» **Exercise requirements**
Write out exactly the lines from the first line of the records below through the line that contains "Toggle strikethrough formatting", and stop there.

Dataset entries
= Beginning of Section =
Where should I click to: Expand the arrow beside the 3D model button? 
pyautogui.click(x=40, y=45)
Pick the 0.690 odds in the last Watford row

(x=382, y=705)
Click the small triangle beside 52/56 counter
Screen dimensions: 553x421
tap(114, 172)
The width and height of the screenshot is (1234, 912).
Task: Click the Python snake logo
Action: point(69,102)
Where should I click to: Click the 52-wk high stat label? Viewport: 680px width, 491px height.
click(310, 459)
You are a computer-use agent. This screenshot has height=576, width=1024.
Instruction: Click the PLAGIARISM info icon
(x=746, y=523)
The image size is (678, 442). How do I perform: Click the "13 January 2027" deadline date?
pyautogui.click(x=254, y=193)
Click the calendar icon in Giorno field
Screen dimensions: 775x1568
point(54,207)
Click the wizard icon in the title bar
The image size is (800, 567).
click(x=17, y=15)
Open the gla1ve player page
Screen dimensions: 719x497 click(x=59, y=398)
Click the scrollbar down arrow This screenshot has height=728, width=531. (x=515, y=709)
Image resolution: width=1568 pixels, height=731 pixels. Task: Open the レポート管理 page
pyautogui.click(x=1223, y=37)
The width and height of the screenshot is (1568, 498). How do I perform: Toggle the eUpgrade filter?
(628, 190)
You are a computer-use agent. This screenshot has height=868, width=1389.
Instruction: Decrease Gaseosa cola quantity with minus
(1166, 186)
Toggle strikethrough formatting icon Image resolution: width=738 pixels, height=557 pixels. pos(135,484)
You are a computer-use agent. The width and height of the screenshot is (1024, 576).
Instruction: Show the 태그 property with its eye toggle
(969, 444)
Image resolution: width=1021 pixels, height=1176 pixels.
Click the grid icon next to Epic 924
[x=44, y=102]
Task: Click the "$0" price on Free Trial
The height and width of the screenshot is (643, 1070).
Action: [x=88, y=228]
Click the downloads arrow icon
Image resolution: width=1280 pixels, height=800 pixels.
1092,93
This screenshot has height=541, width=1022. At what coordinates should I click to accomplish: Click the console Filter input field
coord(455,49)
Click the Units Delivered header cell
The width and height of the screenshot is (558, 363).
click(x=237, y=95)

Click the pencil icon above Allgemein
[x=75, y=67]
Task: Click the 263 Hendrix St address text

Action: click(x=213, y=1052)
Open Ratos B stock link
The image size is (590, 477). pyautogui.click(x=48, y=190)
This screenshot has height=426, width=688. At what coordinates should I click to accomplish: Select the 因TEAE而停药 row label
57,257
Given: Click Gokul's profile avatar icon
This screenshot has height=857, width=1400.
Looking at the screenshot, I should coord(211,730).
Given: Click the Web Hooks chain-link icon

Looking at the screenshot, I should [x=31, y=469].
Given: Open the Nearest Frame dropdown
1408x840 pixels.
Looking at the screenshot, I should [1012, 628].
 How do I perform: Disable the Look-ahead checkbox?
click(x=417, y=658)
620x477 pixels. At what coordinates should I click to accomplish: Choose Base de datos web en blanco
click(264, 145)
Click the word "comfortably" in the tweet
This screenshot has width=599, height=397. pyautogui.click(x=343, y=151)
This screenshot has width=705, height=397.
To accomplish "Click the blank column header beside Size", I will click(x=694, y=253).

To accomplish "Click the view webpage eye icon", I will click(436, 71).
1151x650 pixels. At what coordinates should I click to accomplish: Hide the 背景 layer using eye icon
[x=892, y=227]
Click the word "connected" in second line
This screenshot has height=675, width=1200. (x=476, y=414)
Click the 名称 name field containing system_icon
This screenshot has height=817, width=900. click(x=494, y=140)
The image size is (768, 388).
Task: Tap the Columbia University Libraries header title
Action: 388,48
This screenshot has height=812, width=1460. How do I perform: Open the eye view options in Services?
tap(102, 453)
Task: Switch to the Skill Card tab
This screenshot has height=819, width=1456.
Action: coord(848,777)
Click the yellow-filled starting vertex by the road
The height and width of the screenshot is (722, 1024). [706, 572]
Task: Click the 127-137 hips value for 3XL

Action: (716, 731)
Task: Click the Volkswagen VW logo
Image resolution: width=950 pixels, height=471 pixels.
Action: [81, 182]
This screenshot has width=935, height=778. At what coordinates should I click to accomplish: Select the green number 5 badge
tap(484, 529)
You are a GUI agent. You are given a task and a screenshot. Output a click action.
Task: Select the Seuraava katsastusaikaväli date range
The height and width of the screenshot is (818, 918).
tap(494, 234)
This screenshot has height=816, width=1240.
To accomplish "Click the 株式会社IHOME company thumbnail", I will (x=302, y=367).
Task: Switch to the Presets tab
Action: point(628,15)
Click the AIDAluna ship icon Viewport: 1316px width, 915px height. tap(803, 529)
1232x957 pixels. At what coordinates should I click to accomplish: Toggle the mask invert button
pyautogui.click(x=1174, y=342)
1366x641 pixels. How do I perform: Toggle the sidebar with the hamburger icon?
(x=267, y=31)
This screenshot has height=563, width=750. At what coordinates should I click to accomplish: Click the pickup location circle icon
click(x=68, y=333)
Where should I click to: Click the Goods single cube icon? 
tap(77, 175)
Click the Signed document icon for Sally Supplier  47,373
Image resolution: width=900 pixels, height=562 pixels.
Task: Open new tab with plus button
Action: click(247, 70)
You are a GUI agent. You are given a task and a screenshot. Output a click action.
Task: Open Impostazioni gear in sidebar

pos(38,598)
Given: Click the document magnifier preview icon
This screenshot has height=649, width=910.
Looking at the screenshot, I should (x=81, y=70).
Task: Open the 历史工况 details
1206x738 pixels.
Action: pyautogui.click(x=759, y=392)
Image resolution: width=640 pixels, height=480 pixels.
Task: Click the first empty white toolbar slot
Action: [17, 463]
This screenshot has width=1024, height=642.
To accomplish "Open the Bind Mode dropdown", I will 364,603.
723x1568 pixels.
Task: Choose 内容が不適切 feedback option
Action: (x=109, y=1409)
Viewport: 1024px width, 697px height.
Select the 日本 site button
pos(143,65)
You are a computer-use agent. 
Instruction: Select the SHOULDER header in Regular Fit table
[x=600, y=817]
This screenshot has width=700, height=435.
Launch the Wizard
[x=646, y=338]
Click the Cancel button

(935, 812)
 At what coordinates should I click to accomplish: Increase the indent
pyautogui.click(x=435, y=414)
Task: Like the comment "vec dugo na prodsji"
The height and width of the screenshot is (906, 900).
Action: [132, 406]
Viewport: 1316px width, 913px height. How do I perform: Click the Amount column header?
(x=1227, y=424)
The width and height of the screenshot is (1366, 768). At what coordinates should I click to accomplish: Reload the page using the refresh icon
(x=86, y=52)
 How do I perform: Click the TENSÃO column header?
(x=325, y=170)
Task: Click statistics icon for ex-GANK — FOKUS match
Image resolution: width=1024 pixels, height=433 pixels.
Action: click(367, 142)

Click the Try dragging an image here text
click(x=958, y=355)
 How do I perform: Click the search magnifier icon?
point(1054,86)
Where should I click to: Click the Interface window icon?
= End of Section =
» **Solved problem**
Where should I click to: Expand the arrow beside the 3D model button? 
pyautogui.click(x=40, y=45)
Pick the 0.690 odds in the last Watford row

(x=382, y=705)
Click the small triangle beside 52/56 counter
Screen dimensions: 553x421
tap(114, 172)
The width and height of the screenshot is (1234, 912).
Task: Click the Python snake logo
Action: point(69,102)
Where should I click to: Click the 52-wk high stat label? Viewport: 680px width, 491px height.
click(310, 459)
You are a computer-use agent. This screenshot has height=576, width=1024.
Instruction: Click the PLAGIARISM info icon
(x=746, y=523)
The image size is (678, 442). How do I perform: Click the "13 January 2027" deadline date?
pyautogui.click(x=254, y=193)
Click the calendar icon in Giorno field
Screen dimensions: 775x1568
point(54,207)
Click the wizard icon in the title bar
The image size is (800, 567).
click(x=17, y=15)
Open the gla1ve player page
Screen dimensions: 719x497 click(x=59, y=398)
Click the scrollbar down arrow This screenshot has height=728, width=531. (x=515, y=709)
Image resolution: width=1568 pixels, height=731 pixels. Task: Open the レポート管理 page
pyautogui.click(x=1223, y=37)
The width and height of the screenshot is (1568, 498). How do I perform: Toggle the eUpgrade filter?
(628, 190)
You are a computer-use agent. This screenshot has height=868, width=1389.
Instruction: Decrease Gaseosa cola quantity with minus
(1166, 186)
Toggle strikethrough formatting icon Image resolution: width=738 pixels, height=557 pixels. pos(135,484)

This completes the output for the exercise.